**Requirement:**
Take the lines from the one containing "Task: Like Chris" through the final line below and restate them exactly. Omit the pictures.

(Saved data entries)
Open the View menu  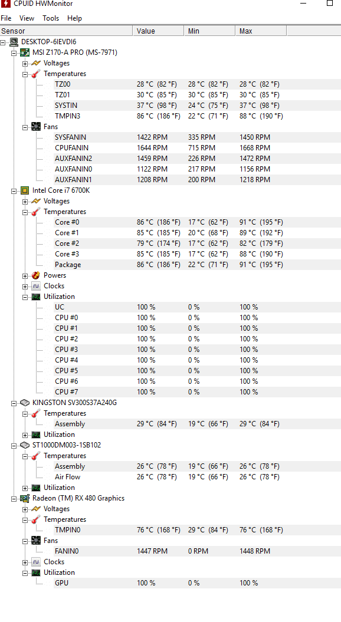[x=27, y=18]
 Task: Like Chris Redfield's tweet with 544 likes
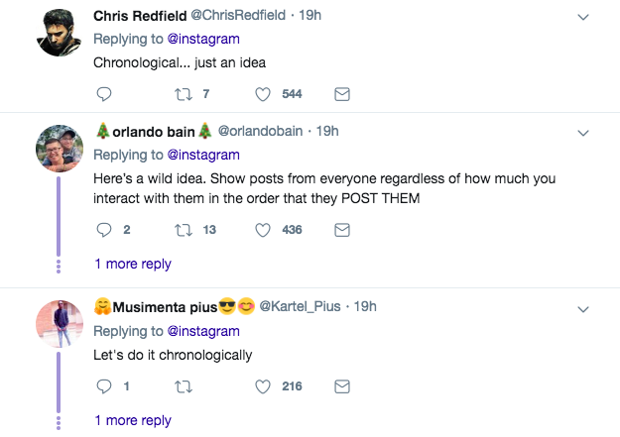[263, 94]
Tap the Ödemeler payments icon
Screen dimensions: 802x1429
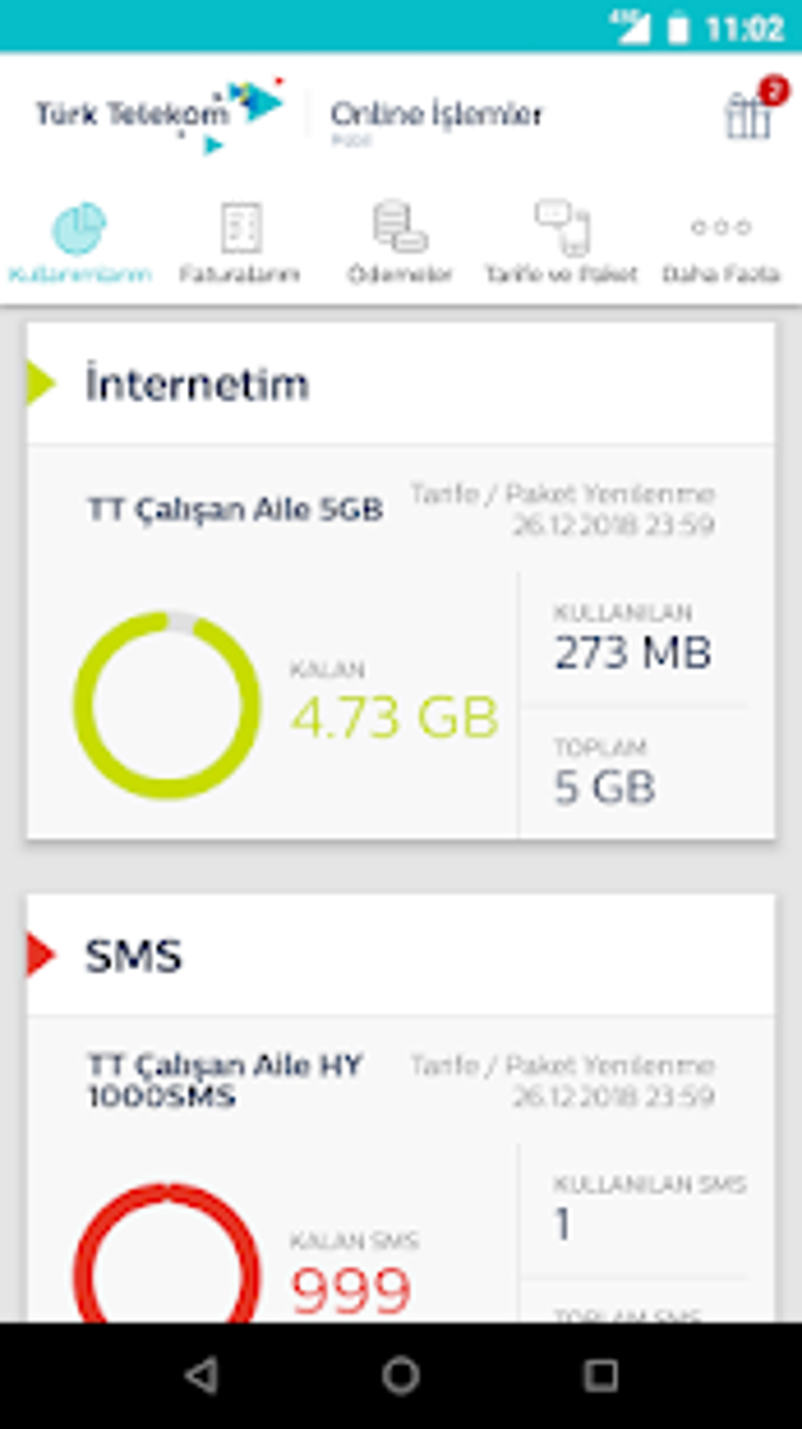399,227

**Task answer:**
 Task: Like Chris Redfield's tweet with 544 likes
[263, 94]
Tap the Ödemeler payments icon
Screen dimensions: 802x1429
399,227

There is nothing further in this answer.